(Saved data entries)
* * * *

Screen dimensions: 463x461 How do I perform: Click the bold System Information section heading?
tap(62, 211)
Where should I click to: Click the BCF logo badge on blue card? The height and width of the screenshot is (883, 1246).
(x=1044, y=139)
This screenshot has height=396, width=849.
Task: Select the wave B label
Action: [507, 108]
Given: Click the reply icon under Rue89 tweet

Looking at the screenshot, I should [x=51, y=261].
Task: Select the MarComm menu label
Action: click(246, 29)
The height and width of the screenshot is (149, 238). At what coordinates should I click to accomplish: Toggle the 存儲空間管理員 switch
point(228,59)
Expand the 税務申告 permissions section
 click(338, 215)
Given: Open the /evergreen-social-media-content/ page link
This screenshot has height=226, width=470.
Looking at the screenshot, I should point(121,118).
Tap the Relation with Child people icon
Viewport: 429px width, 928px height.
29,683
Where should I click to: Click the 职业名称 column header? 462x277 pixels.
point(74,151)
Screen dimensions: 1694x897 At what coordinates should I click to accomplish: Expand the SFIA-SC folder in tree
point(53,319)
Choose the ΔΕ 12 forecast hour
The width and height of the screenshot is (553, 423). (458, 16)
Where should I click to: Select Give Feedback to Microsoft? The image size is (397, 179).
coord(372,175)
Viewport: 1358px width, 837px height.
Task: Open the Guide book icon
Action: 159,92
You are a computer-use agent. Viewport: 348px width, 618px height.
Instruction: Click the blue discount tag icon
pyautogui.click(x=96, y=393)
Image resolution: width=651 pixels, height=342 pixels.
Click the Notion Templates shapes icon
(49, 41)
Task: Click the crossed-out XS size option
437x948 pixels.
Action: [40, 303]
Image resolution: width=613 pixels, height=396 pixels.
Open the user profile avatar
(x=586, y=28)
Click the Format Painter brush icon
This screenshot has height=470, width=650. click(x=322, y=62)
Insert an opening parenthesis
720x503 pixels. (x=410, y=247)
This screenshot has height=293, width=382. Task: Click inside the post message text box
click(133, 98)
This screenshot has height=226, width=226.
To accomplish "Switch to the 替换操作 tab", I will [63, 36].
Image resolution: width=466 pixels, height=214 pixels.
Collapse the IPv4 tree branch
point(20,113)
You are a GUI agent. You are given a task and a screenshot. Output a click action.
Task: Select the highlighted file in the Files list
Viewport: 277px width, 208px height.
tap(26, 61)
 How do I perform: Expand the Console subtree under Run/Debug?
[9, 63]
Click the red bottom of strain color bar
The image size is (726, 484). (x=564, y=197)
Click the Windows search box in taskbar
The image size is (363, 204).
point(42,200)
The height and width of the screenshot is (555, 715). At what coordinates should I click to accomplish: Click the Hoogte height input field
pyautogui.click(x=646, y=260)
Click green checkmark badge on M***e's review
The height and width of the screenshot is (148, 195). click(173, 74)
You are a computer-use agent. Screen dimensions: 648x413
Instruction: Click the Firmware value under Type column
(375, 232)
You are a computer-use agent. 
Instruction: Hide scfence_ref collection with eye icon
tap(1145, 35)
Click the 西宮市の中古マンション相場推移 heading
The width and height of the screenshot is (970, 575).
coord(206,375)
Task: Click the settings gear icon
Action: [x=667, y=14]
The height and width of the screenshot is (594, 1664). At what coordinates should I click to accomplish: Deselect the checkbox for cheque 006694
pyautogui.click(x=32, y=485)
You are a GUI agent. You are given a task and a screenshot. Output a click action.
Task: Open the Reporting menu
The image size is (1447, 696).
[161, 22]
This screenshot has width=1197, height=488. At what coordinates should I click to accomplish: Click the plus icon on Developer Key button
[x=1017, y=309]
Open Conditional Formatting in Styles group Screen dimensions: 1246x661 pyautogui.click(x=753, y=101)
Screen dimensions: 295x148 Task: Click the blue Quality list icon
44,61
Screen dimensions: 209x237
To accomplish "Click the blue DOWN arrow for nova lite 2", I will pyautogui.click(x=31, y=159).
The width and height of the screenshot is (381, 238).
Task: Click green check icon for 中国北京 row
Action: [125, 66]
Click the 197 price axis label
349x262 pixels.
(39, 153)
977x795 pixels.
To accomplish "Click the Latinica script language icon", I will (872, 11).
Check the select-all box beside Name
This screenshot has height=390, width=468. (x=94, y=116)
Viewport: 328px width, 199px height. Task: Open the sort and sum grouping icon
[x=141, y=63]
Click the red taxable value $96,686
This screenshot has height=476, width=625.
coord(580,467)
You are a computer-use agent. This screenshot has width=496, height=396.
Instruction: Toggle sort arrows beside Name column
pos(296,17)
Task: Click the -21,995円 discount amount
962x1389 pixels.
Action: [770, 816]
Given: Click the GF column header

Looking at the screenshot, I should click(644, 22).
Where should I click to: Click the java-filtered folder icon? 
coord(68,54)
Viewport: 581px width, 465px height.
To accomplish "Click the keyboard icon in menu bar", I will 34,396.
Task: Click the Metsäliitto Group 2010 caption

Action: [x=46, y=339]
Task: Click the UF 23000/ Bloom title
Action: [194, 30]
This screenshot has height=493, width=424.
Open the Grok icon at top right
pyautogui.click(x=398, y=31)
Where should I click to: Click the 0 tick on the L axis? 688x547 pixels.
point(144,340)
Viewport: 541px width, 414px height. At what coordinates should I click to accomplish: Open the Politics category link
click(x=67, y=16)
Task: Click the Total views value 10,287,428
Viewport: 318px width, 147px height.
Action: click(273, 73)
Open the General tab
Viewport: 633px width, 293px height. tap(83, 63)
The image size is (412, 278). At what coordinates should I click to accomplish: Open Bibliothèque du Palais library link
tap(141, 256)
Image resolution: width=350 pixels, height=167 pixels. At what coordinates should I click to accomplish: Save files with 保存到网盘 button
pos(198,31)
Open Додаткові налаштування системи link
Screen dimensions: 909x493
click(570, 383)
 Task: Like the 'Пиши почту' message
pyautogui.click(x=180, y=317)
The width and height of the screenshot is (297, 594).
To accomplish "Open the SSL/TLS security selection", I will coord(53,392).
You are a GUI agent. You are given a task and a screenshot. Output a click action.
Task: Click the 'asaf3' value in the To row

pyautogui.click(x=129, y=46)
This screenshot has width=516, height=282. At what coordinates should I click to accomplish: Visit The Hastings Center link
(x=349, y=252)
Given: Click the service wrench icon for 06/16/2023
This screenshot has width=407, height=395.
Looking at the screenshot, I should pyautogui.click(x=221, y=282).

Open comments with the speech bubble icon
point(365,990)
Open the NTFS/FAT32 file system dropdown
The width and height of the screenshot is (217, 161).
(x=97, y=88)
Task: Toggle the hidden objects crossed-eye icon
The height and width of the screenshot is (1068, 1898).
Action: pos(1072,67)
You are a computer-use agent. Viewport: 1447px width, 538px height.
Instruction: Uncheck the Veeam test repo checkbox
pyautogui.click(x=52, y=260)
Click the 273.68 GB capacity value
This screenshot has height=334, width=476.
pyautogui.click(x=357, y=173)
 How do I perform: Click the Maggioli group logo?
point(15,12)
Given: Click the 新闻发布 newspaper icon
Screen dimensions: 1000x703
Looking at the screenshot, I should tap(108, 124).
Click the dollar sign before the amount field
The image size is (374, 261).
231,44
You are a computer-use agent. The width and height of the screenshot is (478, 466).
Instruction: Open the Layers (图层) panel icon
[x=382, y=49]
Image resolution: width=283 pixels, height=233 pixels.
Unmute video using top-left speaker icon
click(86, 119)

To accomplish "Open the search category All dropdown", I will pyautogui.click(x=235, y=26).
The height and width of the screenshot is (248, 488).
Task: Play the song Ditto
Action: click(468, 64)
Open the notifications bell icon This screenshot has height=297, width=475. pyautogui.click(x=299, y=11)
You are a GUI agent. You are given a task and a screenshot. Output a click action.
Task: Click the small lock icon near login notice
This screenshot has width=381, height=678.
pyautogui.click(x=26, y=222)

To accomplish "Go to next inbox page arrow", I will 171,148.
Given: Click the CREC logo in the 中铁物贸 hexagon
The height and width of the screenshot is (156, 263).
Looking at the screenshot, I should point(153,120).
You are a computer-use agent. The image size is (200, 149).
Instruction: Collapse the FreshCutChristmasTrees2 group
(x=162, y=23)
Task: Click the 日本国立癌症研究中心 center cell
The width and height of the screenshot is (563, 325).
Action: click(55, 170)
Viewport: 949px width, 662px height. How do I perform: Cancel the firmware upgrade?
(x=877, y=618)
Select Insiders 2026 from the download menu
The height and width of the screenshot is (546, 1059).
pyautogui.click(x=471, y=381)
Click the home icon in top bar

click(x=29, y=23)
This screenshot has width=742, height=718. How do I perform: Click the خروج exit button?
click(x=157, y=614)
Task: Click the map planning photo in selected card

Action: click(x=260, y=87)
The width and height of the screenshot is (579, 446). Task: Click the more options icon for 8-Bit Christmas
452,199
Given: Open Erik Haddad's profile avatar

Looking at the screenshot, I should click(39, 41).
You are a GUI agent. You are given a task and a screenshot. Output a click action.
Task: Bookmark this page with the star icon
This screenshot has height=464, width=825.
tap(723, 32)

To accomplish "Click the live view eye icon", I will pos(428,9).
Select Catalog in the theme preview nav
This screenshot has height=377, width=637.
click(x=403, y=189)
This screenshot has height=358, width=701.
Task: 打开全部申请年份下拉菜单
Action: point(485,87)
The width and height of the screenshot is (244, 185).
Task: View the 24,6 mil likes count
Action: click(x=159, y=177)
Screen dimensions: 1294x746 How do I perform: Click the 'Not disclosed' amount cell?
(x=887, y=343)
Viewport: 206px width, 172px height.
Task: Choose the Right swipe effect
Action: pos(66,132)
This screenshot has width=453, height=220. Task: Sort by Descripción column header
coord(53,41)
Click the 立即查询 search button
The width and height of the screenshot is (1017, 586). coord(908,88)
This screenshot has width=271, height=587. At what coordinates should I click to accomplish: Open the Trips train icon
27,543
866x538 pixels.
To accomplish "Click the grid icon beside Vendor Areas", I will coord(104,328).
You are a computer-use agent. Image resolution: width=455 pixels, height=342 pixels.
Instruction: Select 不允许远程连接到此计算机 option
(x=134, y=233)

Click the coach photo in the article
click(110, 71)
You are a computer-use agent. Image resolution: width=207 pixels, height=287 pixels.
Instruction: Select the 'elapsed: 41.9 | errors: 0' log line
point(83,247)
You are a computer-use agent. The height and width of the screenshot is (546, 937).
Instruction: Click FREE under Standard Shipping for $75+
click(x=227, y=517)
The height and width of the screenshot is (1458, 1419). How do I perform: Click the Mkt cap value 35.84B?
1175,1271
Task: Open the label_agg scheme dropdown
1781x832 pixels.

* * * *

Your task
Only the lines above from the one with "Task: Toggle the" through the one with "Given: Click the 新闻发布 newspaper icon" should be duplicated, character for character.

Response to the exercise
Task: Toggle the hidden objects crossed-eye icon
The height and width of the screenshot is (1068, 1898).
Action: pos(1072,67)
You are a computer-use agent. Viewport: 1447px width, 538px height.
Instruction: Uncheck the Veeam test repo checkbox
pyautogui.click(x=52, y=260)
Click the 273.68 GB capacity value
This screenshot has height=334, width=476.
pyautogui.click(x=357, y=173)
 How do I perform: Click the Maggioli group logo?
point(15,12)
Given: Click the 新闻发布 newspaper icon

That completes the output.